TechFlow, December 22 — Chloe (@ChloeTalk1), author of the HTX DeepThink column and researcher at HTX Research, analyzed that the current crypto market is locked in a state of "undecided direction, time eroding valuation" driven by macro narratives and political uncertainty. On one hand, the Federal Reserve has cut interest rates three times consecutively this year, lowering the federal funds rate to 3.5%–3.75%, and signaling further room for rate cuts through 2026 in its dot plot. On the other hand, Trump has publicly demanded that the next Fed chair "start cutting rates immediately" and expressed preference for more dovish candidates like Hassett, raising concerns about the Fed's independence. The market is beginning to realize that the interest rate path over the next two years will depend not only on inflation and growth data but also on political developments and Supreme Court rulings regarding tariffs and the authority of independent agencies. This breaks the traditional simplistic logic of "rate cuts = bull market".
Asset pricing has already shown clear divergence: expectations of lower interest rates and currency depreciation have fueled what TD Securities calls a "gold bull cycle"—institutions broadly anticipate gold reaching the $4,400 range in the first half of 2026. In contrast, the U.S. stock market’s so-called "Santa rally" has faltered. The return cycle on AI capital expenditures is being reevaluated, data center projects such as Oracle’s are facing skepticism, and high-valuation tech-heavy stocks are under pressure. Sectors like transportation, financials, and small caps are catching up, with overall indices exhibiting "sector rotation plus range-bound consolidation" rather than smooth upward momentum.

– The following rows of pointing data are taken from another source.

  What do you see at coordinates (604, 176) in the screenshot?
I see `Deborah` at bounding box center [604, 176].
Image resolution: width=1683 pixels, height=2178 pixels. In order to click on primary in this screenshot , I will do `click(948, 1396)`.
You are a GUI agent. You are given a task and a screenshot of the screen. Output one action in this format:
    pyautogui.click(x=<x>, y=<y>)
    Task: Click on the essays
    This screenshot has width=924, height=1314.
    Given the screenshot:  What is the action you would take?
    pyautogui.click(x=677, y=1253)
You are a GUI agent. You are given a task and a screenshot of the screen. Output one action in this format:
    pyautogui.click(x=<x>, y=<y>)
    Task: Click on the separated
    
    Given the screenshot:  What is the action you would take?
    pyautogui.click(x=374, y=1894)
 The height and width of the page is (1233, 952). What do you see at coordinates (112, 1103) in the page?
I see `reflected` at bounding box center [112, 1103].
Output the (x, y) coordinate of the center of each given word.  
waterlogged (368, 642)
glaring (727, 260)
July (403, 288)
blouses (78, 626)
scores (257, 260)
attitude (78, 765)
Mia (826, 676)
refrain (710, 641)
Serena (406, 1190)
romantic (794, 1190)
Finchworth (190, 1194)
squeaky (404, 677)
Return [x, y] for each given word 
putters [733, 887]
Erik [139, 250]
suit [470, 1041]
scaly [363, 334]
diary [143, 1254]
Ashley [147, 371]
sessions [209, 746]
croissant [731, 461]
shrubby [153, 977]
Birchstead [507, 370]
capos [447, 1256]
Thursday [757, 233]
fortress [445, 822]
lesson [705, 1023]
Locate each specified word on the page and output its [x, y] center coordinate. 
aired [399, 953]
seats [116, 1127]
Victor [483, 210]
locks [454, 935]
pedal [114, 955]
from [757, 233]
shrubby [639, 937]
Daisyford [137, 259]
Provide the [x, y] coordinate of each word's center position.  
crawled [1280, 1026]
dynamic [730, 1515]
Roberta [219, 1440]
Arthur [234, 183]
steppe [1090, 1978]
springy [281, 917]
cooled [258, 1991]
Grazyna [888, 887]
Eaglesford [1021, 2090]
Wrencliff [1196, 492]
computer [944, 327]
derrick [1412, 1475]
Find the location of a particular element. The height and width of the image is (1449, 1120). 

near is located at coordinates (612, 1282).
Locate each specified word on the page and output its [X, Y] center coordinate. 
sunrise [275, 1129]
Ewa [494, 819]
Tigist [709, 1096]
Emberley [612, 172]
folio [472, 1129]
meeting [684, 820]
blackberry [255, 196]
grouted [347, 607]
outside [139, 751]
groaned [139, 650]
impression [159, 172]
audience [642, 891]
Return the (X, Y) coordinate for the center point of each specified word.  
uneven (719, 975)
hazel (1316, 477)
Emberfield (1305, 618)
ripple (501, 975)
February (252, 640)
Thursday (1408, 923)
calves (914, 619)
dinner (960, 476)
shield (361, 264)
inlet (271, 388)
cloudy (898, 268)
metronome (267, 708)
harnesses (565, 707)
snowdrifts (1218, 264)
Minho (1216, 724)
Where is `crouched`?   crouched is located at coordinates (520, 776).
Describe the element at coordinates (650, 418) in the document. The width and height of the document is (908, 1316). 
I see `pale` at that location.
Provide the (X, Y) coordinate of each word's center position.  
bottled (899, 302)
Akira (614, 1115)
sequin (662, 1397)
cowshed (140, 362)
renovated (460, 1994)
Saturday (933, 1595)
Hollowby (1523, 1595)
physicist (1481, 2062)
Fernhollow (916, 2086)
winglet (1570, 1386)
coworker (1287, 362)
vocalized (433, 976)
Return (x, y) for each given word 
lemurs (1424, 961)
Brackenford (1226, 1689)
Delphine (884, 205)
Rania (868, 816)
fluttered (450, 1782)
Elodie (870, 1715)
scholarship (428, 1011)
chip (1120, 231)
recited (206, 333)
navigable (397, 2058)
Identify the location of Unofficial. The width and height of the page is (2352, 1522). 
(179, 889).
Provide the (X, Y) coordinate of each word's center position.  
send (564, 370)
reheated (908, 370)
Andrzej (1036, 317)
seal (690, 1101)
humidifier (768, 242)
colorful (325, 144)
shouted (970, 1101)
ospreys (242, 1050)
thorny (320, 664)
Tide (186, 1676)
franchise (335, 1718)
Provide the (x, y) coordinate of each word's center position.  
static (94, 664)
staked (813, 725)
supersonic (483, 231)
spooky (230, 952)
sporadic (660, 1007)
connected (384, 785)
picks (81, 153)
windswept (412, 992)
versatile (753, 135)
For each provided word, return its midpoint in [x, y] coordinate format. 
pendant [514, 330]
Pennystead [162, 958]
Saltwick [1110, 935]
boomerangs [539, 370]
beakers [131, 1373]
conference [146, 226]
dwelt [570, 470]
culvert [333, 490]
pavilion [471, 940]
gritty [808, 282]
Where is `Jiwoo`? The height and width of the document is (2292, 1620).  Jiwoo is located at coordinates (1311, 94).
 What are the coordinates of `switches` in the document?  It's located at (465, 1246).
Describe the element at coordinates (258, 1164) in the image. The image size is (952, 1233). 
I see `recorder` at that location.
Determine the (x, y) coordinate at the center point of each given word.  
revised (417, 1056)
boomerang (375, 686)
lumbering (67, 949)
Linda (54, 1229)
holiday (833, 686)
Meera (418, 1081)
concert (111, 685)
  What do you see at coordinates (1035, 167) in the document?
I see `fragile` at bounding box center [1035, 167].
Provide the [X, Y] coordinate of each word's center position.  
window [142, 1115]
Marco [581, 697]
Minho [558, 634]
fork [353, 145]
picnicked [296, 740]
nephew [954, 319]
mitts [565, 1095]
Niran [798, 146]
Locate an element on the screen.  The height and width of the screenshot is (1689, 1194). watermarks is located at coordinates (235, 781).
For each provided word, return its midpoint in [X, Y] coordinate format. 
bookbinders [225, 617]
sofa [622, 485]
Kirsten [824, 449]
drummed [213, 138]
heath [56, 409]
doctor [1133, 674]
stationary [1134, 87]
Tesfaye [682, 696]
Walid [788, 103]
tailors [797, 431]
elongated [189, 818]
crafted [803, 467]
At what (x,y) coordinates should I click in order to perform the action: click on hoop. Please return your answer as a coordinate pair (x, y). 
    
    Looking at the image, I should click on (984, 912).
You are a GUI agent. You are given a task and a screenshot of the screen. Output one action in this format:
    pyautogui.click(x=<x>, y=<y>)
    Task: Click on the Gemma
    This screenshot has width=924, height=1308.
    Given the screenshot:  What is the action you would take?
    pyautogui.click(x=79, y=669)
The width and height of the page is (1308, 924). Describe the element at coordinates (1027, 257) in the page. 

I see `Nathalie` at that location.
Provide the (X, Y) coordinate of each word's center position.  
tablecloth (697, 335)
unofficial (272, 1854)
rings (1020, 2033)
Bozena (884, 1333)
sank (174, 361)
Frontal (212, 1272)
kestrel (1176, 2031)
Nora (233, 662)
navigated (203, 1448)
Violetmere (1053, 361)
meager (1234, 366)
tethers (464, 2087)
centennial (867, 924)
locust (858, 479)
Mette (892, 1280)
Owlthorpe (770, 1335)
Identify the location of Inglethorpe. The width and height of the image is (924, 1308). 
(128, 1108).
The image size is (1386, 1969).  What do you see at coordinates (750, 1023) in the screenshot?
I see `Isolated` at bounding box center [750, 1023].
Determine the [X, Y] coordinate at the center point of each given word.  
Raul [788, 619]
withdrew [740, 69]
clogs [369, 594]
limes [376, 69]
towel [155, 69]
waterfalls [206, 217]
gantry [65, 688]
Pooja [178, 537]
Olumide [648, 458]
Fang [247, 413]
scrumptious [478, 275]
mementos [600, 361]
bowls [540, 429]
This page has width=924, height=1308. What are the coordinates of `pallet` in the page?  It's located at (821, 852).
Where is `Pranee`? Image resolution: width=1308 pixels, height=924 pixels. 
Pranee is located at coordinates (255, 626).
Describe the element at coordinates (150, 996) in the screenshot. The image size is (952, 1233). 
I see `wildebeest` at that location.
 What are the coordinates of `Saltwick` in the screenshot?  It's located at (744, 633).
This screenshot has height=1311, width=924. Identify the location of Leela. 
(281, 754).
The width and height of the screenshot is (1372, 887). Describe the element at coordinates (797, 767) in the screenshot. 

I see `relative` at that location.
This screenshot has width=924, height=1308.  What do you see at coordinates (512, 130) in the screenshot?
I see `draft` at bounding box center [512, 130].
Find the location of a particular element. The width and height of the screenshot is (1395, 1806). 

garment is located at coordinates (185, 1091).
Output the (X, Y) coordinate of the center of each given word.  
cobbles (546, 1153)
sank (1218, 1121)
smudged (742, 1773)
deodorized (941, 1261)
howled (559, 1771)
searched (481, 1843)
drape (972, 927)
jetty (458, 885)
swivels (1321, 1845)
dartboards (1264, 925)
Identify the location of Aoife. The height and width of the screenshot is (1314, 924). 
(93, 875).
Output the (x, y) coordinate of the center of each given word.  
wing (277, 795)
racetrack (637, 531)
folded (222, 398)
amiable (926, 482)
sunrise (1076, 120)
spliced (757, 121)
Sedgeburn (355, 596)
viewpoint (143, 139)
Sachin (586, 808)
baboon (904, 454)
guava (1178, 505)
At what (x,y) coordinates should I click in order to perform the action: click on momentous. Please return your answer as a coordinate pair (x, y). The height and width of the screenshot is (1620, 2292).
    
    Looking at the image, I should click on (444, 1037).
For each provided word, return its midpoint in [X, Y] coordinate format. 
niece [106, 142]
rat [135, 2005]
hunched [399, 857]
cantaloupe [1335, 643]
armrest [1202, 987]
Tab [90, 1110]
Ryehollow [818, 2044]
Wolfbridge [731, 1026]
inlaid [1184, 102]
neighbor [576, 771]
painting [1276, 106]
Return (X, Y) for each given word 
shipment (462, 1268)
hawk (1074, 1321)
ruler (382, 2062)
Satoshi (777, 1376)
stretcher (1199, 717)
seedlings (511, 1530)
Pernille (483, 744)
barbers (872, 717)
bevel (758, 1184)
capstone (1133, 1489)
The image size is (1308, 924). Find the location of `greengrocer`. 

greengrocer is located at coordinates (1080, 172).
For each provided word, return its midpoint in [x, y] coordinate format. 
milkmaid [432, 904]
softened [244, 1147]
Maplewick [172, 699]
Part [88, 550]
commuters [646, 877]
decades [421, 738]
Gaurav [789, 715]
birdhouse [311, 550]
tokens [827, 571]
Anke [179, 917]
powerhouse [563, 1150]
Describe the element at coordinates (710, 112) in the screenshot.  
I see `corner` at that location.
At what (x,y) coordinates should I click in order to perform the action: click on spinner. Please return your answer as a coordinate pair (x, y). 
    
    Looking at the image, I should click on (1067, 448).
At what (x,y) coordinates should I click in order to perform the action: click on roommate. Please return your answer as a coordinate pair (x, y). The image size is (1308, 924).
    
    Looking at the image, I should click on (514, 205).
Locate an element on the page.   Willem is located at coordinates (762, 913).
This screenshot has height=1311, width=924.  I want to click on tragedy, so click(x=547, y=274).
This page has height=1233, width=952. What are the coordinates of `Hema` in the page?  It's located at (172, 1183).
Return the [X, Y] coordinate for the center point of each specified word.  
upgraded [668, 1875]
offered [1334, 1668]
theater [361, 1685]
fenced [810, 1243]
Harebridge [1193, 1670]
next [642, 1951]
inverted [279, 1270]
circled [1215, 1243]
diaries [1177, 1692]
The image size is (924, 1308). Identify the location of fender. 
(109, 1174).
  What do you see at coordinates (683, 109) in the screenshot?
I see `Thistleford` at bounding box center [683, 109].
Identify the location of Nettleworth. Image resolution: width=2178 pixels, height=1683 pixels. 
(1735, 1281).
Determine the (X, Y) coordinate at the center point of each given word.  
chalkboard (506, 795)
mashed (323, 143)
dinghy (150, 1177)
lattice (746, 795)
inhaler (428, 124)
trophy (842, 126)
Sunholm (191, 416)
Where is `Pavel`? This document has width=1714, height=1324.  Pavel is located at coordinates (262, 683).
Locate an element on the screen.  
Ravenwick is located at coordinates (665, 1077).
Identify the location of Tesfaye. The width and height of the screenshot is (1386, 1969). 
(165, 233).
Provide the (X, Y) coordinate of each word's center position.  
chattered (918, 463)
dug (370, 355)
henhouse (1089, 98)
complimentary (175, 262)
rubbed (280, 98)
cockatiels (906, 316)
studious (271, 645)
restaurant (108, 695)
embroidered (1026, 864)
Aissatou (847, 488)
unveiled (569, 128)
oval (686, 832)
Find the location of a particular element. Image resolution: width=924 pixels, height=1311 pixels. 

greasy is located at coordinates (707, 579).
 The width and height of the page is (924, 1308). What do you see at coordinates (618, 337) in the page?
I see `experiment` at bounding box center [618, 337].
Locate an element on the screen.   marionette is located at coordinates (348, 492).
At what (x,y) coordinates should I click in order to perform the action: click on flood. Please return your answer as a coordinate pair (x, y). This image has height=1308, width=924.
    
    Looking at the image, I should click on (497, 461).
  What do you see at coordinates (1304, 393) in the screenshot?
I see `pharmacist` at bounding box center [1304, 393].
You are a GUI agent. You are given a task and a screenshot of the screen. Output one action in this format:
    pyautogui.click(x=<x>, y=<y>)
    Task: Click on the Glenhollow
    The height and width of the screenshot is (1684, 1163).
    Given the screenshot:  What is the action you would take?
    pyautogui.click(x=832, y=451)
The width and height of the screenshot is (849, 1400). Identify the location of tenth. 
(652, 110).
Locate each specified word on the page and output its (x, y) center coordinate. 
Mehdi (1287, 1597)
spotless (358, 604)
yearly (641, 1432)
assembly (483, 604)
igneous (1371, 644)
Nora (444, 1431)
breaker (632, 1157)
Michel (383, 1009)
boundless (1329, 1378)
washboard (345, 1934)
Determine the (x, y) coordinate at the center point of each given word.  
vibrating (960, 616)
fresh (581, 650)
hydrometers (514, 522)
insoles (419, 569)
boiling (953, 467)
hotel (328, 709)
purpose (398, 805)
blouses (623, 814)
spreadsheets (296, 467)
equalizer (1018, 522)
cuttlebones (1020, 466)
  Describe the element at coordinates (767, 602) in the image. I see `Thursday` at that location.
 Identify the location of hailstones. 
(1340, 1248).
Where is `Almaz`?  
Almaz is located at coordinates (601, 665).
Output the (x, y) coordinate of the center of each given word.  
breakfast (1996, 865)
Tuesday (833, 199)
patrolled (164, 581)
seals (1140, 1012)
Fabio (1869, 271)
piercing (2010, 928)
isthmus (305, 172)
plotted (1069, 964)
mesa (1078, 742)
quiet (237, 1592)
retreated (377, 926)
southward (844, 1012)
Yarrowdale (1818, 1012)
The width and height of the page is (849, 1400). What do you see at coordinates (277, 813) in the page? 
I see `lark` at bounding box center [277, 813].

Against this macro backdrop and sentiment, Bitcoin has similarly entered a "range-bound" phase. Glassnode's on-chain and derivatives weekly report shows BTC has recently been largely confined to the $81,000–$89,000 range, repeatedly finding buying support near the lower bound but consistently meeting selling pressure around $90,000—resulting in a structure that is "fragile but not broken." ETF flows continue to see slight net outflows, spot CVD is declining, futures open interest is falling, and funding rates are close to neutral—all pointing to the same reality: not extreme panic, but a lack of incremental confidence. Meanwhile, short-dated options still show downside protection positions, particularly heavy put holdings around $84,000, while bullish interest near $100,000 has somewhat weakened.